**EXERCISE BRIEF**
Lines below that hold the word "agent" must be copied in full.

**EXERCISE INPUTS**
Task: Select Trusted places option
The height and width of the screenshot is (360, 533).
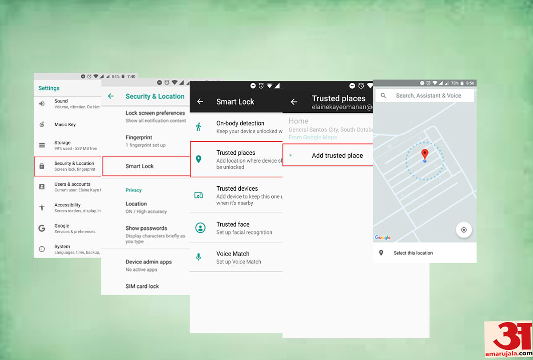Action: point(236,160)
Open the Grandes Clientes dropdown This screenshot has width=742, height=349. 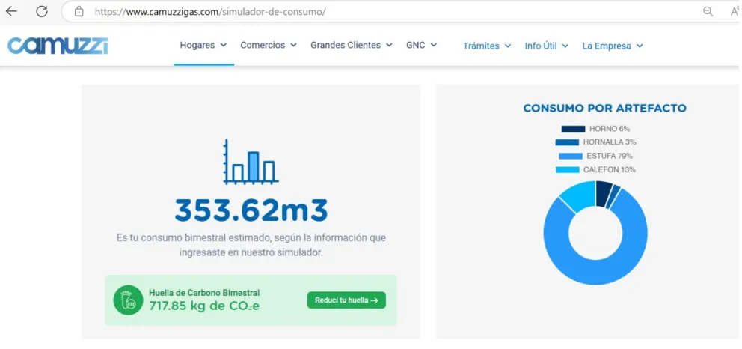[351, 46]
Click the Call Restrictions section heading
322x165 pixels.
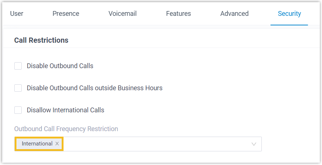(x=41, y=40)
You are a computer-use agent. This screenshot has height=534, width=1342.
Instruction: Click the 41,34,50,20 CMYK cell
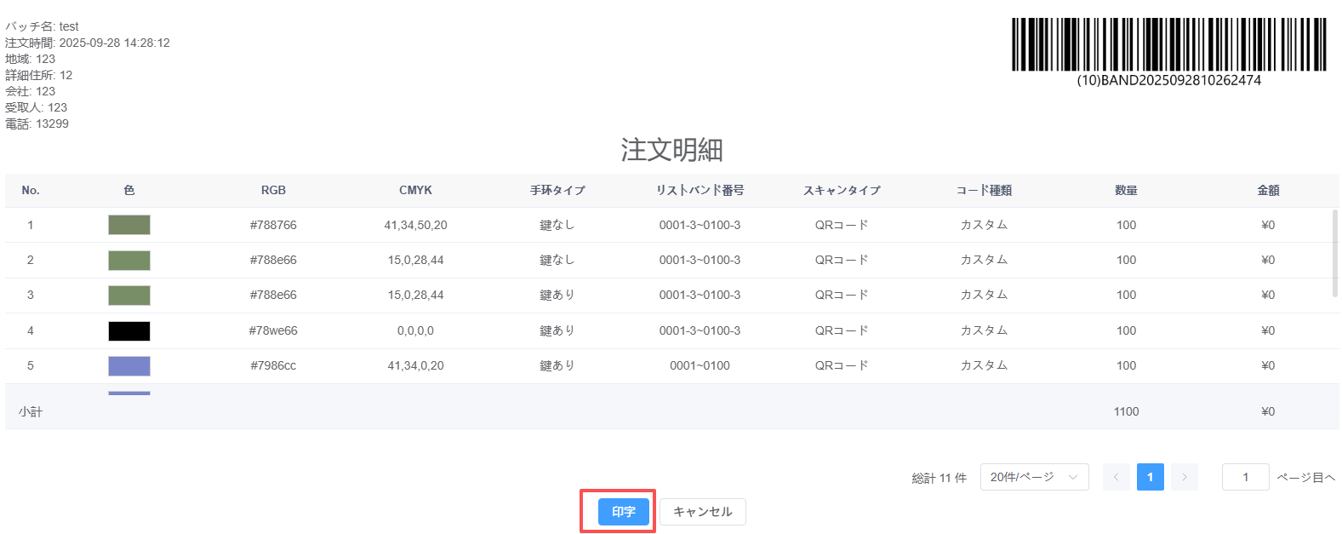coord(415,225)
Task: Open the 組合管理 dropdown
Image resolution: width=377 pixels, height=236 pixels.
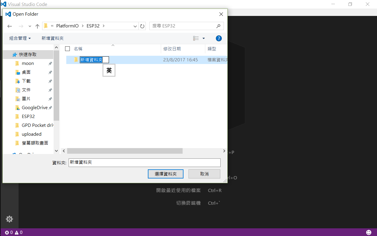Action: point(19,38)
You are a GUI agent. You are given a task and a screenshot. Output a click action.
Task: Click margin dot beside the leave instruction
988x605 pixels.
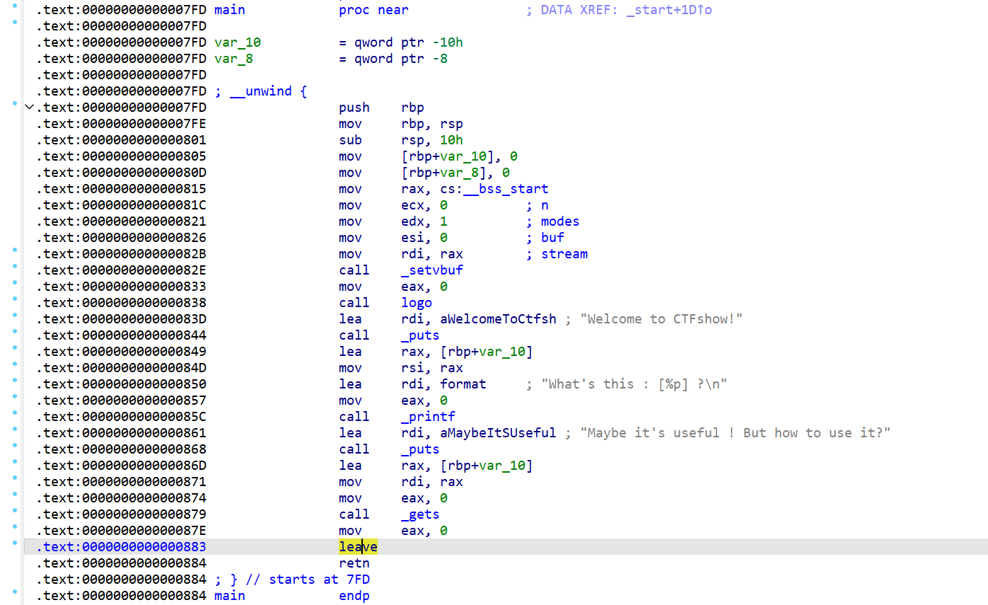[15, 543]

**EXERCISE RESULT**
You are a computer-use agent. This screenshot has height=534, width=1342.
You are a GUI agent. You are given a task and a screenshot. Output a click action.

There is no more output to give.